● DOCUMENT
* start *
IBM wants to change US law to allow software patents again - zoobab
http://techrights.org/2017/02/06/ibm-marian-underweiser-lobbying/
======
PatentTroll
Alice didn't 'disallow' software patents, as they weren't 'allowed' before
Alice. In fact, software patents have never been patentable subject matter in
US law. While Alice certainly has made it more difficult to protect software-
related inventions (lol, that's the term we use) it is still very possible to
get a patent issued on an invention which you would consider a 'software
patent.' So it is not at all surprising that the IPO wants to lobby against
Alice and anything that makes getting patents harder. But I'll submit this to
the HN community: the biggest players such as IBM will always be more likely,
in the aggregate, to get patents on what they want. They have the biggest
budgets, the most lawyers, and the longest term mindset to stick with it.
Sometimes it can take a decade to get a patent issued. Smaller companies with
limited budgets and more direct needs are, in my opinion, affected more by
anything that makes patenting harder. So keep that in mind when thinking about
these issues.
* end *
● GIVEN INSTRUCTION 1
In the forum thread about IBM and software patents, how long does the commenter say it can sometimes take to get a patent issued?
● GIVEN INSTRUCTION 2
Pick up the forum thread about IBM and software patents after its last sentence and keep writing it.

● GIVEN RECORDS
* start *
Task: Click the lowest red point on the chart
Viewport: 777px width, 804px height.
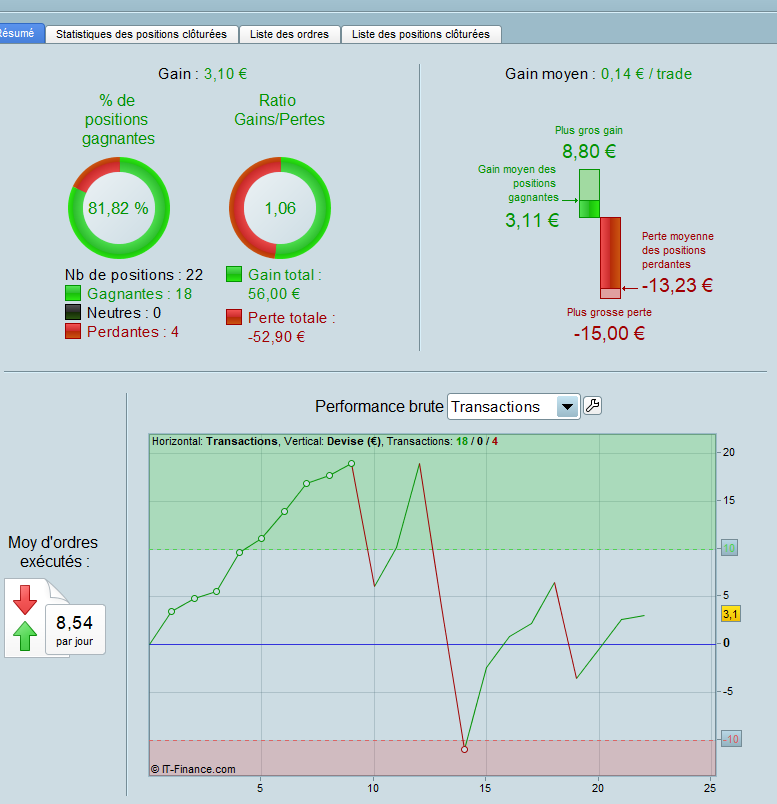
* end *
* start *
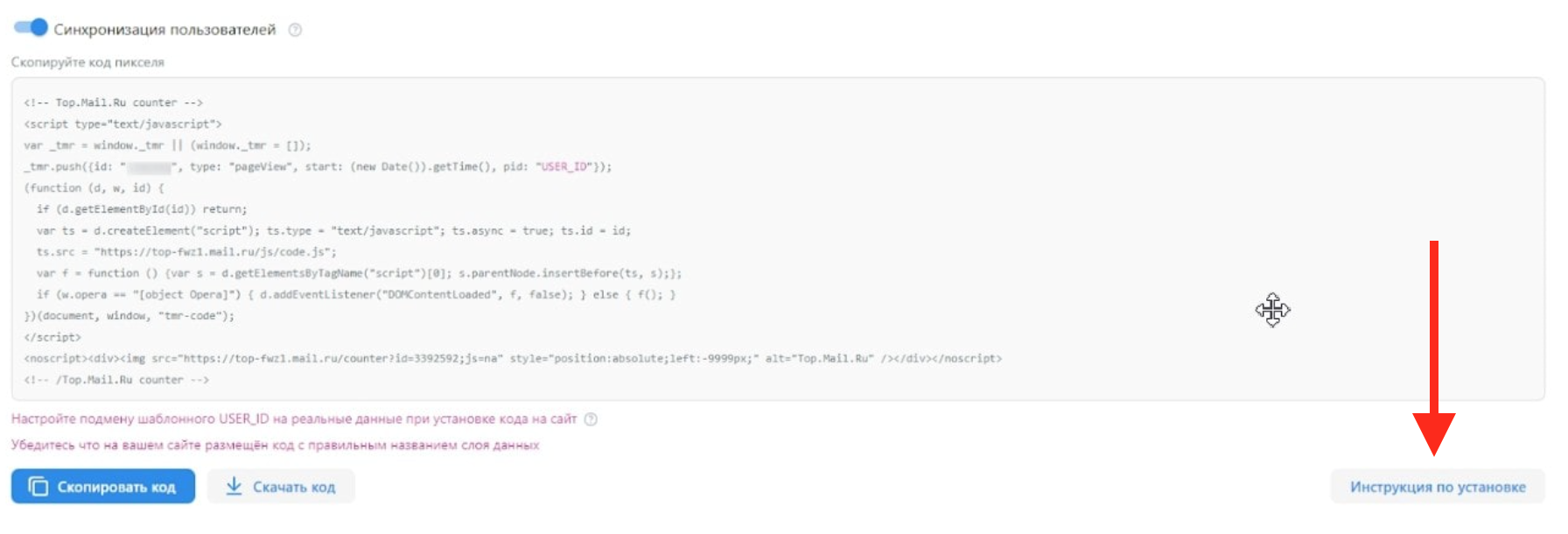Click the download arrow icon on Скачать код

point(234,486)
* end *
● OUTPUT 1
It can sometimes take a decade.

● OUTPUT 2
EDIT: to address the substance of the IPO's proposal, it's actually mostly
good IMO. One big focus of this proposed amendment is to separate 101
(eligibility) from the other requirements of patent law, like 102 (novel), 103
(non-obvious), and 112 (written description). This is by and large a good
thing. Whether or not a patent is eligible should not be muddied by whether or
not it is actually new. It confuses the issue and has led to some really bad
law. And the wording of the proposed 101(b) doesn't jump out at me as a bad
idea, although I'm not sure what the hidden gems are in that language. It
appears that the intent is to make an easy, bright-line rule which may be more
inclusive than the current standard, but would almost certainly be easier to
administer. And that is a win for everyone, because as I allude to above, the
big players win when there is ambiguity. And I personally believe that
software should be patent eligible, the work that a software engineer does is
every bit as meaningful and important as a mechanical engineer. Every software
producing professional should be on board with this. But, if it is not novel
and/or obvious, then it should not be patented. But that is the realm of
102/103, not 101. Basically, the software patent 'problem' should be addressed
by more flexible non-obviousness rather than blanket denials of the entire
category.